Pornographic musicals are not strictly unheard of - although I haven't seen either, both Jacob Pander's Suck It And See and Bud Townsend's 1976 version of Alice in Wonderland are examples - and, in a strange way, the two genres actually share numerous attributes; beautiful girls, stand-alone performance sequences which disrupt the greater narrative flow, and wilful disregard for 'realism' are key factors in each. It is, perhaps, a shame however that only one of these genres will ever find itself on Sunday afternoon television schedules.
Where Pornography: The Musical really stands out is in its blending of these (apparently) disparate genres with the documentary mode; as anyone who has (and, for that matter, anyone who hasn't) watched any smutty cinema will testify, pornography's detachment from psychological realism is often paramount. In order for these films to work, they can't be realistic portrayals of everyday life. To be fair, Pornography: The Musical isn't porn, and was never designed as such; the filmmakers have gone on record admitting that the whole business unnerves them deeply. (However, Pornography: The Musical has, ironically, more than enough mileage to keep connoisseurs of 'clandestine' cinema happy). This film aims more at being some kind of experimental documentary - candid (and, in at least two cases, surprisingly shocking) interviews with performers from differing parts of the industry, interrupted by segments in which these 'stars' proceed to perform specially-written song-and-dance numbers.
The main problem I had with this was, well, the whole structure seemed somewhat pointless; the recent explosion of television documentaries delving into the world of porn would have seemed to have motivated the filmmakers to creating something fresher and more original, although, in reality, all they did was retread the format of their earlier musical prison-documentary Feltham Sings (2002) in a manner which sadly evokes the desperation of a creative one-trick-pony. Although I am all for artistic expression which exists on the margins of genre and culture, I couldn't help feeling this should have simply been played straight; another porn-documentary may not have set the world alight in excitement, but it would at least have represented a solid, even attempt to understand this world.

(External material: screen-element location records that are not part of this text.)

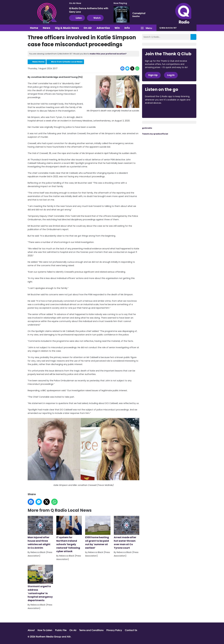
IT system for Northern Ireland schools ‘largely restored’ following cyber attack (69, 534)
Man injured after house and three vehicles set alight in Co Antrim (40, 533)
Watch (95, 18)
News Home (38, 62)
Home (34, 28)
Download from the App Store (156, 111)
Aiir (69, 636)
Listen (77, 18)
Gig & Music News (67, 28)
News (47, 28)
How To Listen (45, 630)
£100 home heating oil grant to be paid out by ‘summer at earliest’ (98, 533)
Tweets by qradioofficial (155, 134)
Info (127, 28)
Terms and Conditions (91, 630)
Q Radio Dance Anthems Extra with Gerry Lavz (89, 10)
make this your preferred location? (108, 54)
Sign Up (153, 75)
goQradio (147, 128)
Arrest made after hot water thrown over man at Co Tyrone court (126, 533)
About (31, 630)
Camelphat (139, 13)
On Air (88, 28)
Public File (61, 630)
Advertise (103, 28)
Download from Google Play (181, 111)
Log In (171, 75)
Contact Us (131, 630)
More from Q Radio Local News (67, 62)
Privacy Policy (114, 630)
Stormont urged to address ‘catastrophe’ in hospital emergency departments (40, 583)
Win (117, 28)
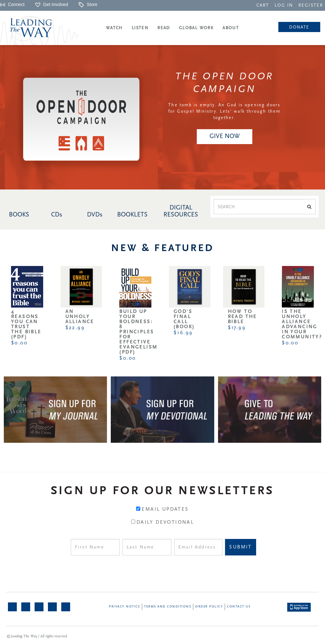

As it stands, Pornography: The Musical is wildly uneven at best; the songs' often dark lyrics, penned by the filmmakers, seem at odds with the actual accounts of the performers themselves (only one of whom is less than enthusiastic about her line of work), leaving any intended message garbled and confused. The musical numbers themselves are pretty shoddy, if one is being kind; although generally performed with a definite (amateur) gusto, they are simply too forgettable and cheap-sounding to leave any lasting impact. Although it seems churlish to criticise what ought to be an admirably extreme piece of television on these grounds, if these segments of supposed expressionism are meant to be central to the film's distinctiveness, and we as an audience are meant to find them as interesting as the 'documentary' segments, then a better execution of these sections is surely not too much to ask for.